— START OF Source document —

DOI: 10.1145/3149.214121
Abstract. The consensus problem involves an asynchronous system of processes, some of which may be unreliable. The problem is for the reliable processes to agree on a binary value. In this paper, it is shown that every protocol for this problem has the possibility of non-termination, even with only one faulty process. By way of contrast, solutions are known for the synchronous case, the "Byzantine Generals" problem.
The problem of reaching agreement among remote processes is one of the most fundamental problems in distributed computing and is at the core of many algorithms for distributed data processing, distributed file management, and fault-tolerant distributed applications.
A well-known form of the problem is the "transaction commit problem", which arises in distributed database systems [6, 13, 15-17, 21-24] (see also G. LeLann, private communication, quoted in [15]). The problem is for all the data manager processes that have participated in the processing of a particular transaction to agree on whether to install the transaction's results in the database or to discard them. The latter action might be necessary, for example, if some data managers were, for any reason, unable to carry out the required transaction processing. Whatever decision is made, all data managers must make the same decision in order to preserve the consistency of the database.
Reaching the type of agreement needed for the "commit" problem is straightforward if the participating processes and the network are completely reliable. However, real systems are subject to a number of possible faults, such as process crashes, network partitioning, and lost, distorted, or duplicated messages. One can even consider more Byzantine types of failure [5, 7, 8, 11, 14, 18, 19] in which faulty processes might go completely haywire, perhaps even sending messages according to some malevolent plan. One therefore wants an agreement protocol that is as reliable as possible in the presence of such faults. Of course, any protocol can be overwhelmed by faults that are too frequent or too severe, so the best that one can hope for is a protocol that is tolerant to a prescribed number of "expected" faults.
In this paper, we show the surprising result that no completely asynchronous consensus protocol can tolerate even a single unannounced process death. We do not consider Byzantine failures, and we assume that the message system is reliable—it delivers all messages correctly and exactly once. Nevertheless, even with these assumptions, the stopping of a single process at an inopportune time can cause any distributed commit protocol to fail to reach agreement. Thus, this important problem has no robust solution without further assumptions about the computing environment or still greater restrictions on the kind of failures to be tolerated!
Crucial to our proof is that processing is completely asynchronous; that is, we make no assumptions about the relative speeds of processes or about the delay time in delivering a message. We also assume that processes do not have access to synchronized clocks, so algorithms based on time-outs, for example, cannot be used. (In particular, the solutions in [6] are not applicable.) Finally, we do not postulate the ability to detect the death of a process, so it is impossible for one process to tell whether another has died (stopped entirely) or is just running very slowly.
Our impossibility result applies to even a very weak form of the consensus problem. Assume that every process starts with an initial value in $\set{0, 1}$. A non-faulty process decides on a value in $\set{0, 1}$ by entering an appropriate decision state. All non-faulty processes that make a decision are required to choose the same value. For the purpose of the impossibility proof, we require only that some process eventually make a decision. (Of course, any algorithm of interest would require that all non-faulty processes make a decision.) The trivial solution in which, say, 0 is always chosen is ruled out by stipulating that both 0 and 1 are possible decision values, although perhaps for different initial configurations.

— END OF Source document —

Written tasks -
**A)** Transcribe a portion of the passage on distributed consensus word for word. Begin at the words "The problem of" and stop after the words "fault-tolerant distributed applications.".
**B)** Answer these questions using the passage on distributed consensus:
(i) On what kind of value must the reliable processes agree?
(ii) What well-known form of the agreement problem arises in distributed database systems?
(iii) What does the paper assume the message system does with all messages?
**C)** Continue the passage on distributed consensus from its last sentence.

— START OF Entries supplied —

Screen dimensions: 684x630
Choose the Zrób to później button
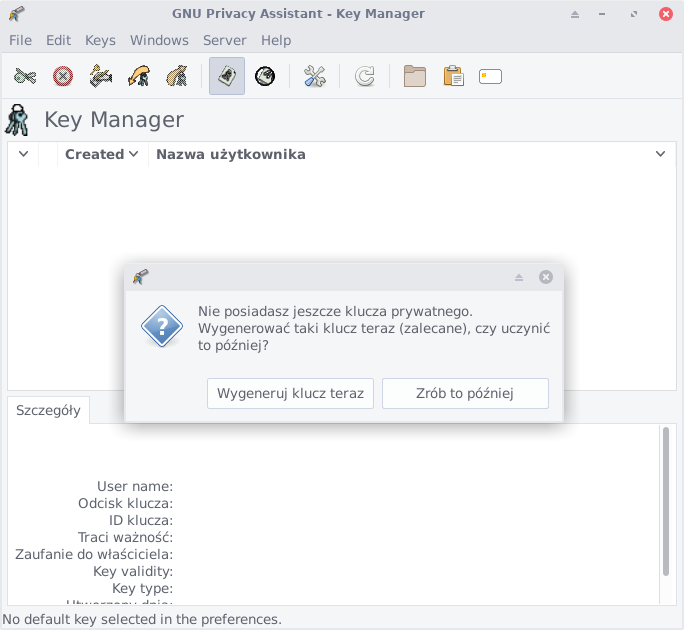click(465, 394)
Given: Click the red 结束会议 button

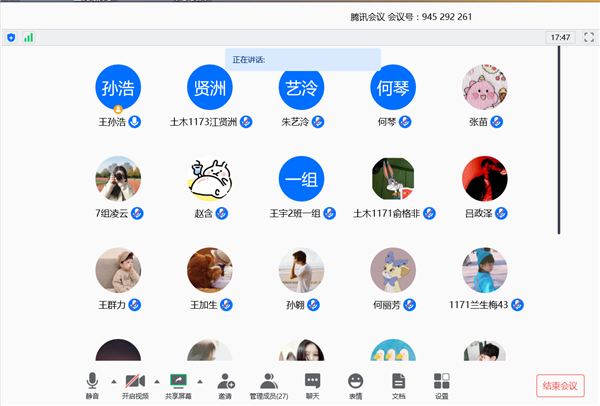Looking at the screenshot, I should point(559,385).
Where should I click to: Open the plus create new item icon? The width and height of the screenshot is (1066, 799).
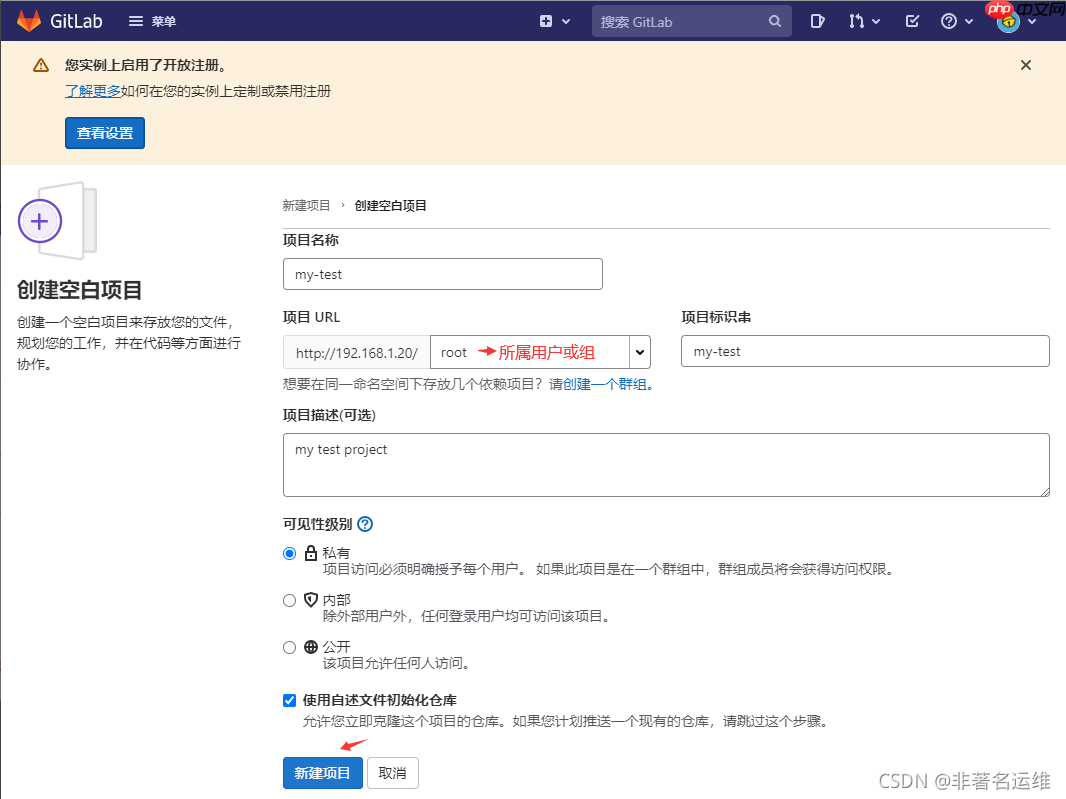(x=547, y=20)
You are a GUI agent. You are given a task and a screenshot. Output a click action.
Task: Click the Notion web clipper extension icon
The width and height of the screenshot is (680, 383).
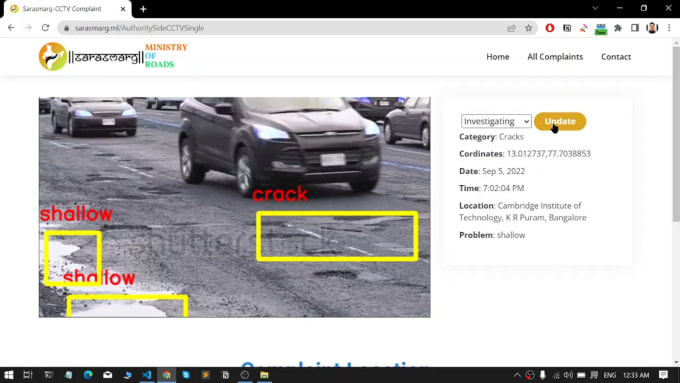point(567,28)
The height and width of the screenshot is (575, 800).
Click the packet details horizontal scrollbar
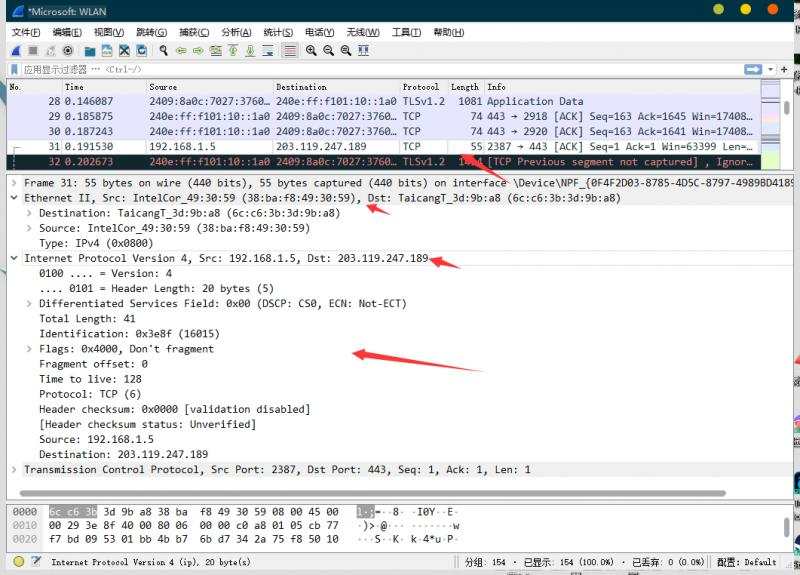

— END OF Entries supplied —

Responses to the exercise -
**A)**
The problem of reaching agreement among remote processes is one of the most fundamental problems in distributed computing and is at the core of many algorithms for distributed data processing, distributed file management, and fault-tolerant distributed applications.

**B)**
(i) A binary value.
(ii) The "transaction commit problem."
(iii) It delivers all messages correctly and exactly once.

**C)**
Our system model is rather strong so as to make our impossibility proof as widely applicable as possible. Processes are modeled as automata (with possibly infinitely many states) that communicate by means of messages. In one atomic step, a process can attempt to receive a message, perform local computation on the basis of whether or not a message was delivered to it (and if so, which one), and send an arbitrary but finite set of messages to other processes. In particular, an "atomic broadcast" capability is assumed, so a process can send the same message in one step to all other processes with the knowledge that if any non-faulty process receives the message, then all the non-faulty processes will. Every message is eventually delivered as long as the destination process makes infinitely many attempts to receive, but messages can be delayed, arbitrarily long, and delivered out of order.
The asynchronous commit protocols in current use all seem to have a "window of vulnerability"—an interval of time during the execution of the algorithm in which the delay or inaccessibility of a single process can cause the entire algorithm to wait indefinitely. It follows from our impossibility result that every commit protocol has such a "window", confirming a widely believed tenet in the folklore.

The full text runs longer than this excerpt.